Cisco isn’t a placeholder, but it is a snapshot of the band at a certain point in time. Half of the songs, Uptain said, were written around 2012 –– they weren’t included on Huj! Huj! Hajrah! because they “didn’t seem to be what we were going for,” Uptain said, implying that they’re not as rocking or as poppy as most of Huj! Huj! Hajrah!’s 14 tracks. The rest came between January and March, when Foxtrot Uniform was in Test’s home studio in Dallas and his workshop space in Cisco, about 45 minutes west of Abilene. All 10 Cisco tracks have changed some since Uptain first penned them, he said. New blood is the reason. The first addition Uptain and Test made to expand their sound was Dallas’ Robbie Saunders, who plays guitar, lap steel, mandolin, you name it. The next was bassist Zack Busby, who’s played with Vaden Todd Lewis’ The Burden Brothers and Dallas’ Slow Roosevelt, followed by Fort Worth singer-songwriter/keyboardist Katie Robertson. Uptain said he loved the collective-writing process.
“It was way mind-opening how one instrument can change your approach to a song,” he said. “Somebody sitting down at the keys can come up with a different progression than [on] a guitar or whatever else you’re writing the song on. As a songwriter, you can totally open up where maybe you couldn’t by yourself.”
The result is a sumptuous, moody, slow-burning experience. Cisco is bluesy and soulful, and while the sound is crisp, the album is also gritty, raw, and prone to bombastic, expansive denouements.
As different as Cisco is from Huj! Huj! Hajrah!, Uptain said, the new material will be different from both, representing an entirely new path. The biggest reason is that Uptain’s approach to songwriting has changed dramatically. Instead of appending lyrics to vocal melodies that have arisen from riffs, Uptain is now writing lyrics first, something he’s never done before. Inspired chiefly by Bob Dylan and by ol’ Zimmy’s inspirations, the Beats, Uptain is now focused on poetics and storytelling. “I think when I grew up in the ’70s, Dylan was already clichéd,” he said. “You didn’t want to write a song like Dylan for some reason. I stayed away from all that stuff, and now I’m all the way back into it. I love it.”
Along with Dylan, Uptain is listening to a lot of outré Americana sounds (Cotton Jones, J.J. Cale, Sturgill Simpson). Uptain said FU’s new work is “going in a weird, bluesy direction, but it’s positive.”
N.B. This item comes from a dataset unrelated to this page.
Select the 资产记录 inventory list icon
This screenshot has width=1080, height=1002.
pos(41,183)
His new attack is “just comfortable right now, and it changes all the time too. Sometimes I’ll sit down with somebody, and gold will happen. I just want to figure out where I want it to go.”
He feels invigorated. “It’s a breath of fresh air,” he said. “Playing music feels good again.”
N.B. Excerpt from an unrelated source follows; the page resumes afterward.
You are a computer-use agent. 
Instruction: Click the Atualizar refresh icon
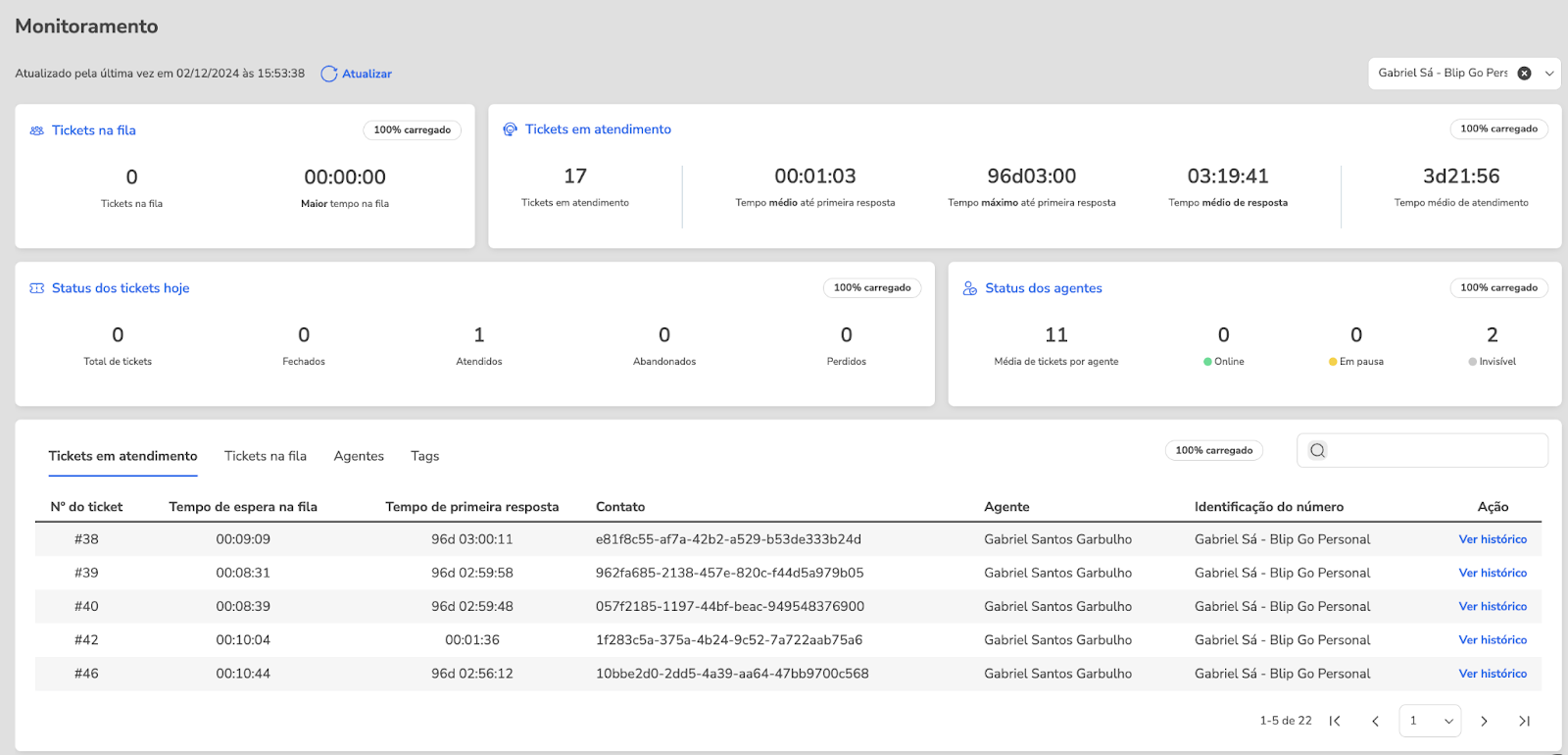[329, 74]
For Foxtrot Uniform’s slate of upcoming dates, Uptain and Test have replaced Saunders and Busby, who both moved on to other projects, with Shake the Moon’s Morris Holdahl on guitar and The Royal Savages’ James Hughes on bass. Though FU won’t be performing many Cisco tracks onstage until the album hits, the band will trot out a lot of that “weird, bluesy” stuff that hasn’t been recorded yet.
“It’s like being a stand-up comedian: You throw it out there until you feel it’s good,” Uptain said. “If you’re playing three-hour shows, it’s not even to test it on the audience. It’s more for the band to be familiar with it.”
As passionate as he is about the new, unrecorded material Uptain is eager to push Cisco: “Man, it’s been awhile since we [finished] it. I dug it. I thought what we got out of it was real good, and now we’re heading in a different direction. It’s all a process and a learning thing, but I dig the results.”
Fri at The Free Man Cajun Café & Lounge, 2626 Commerce St, Dallas. 214-377-9893.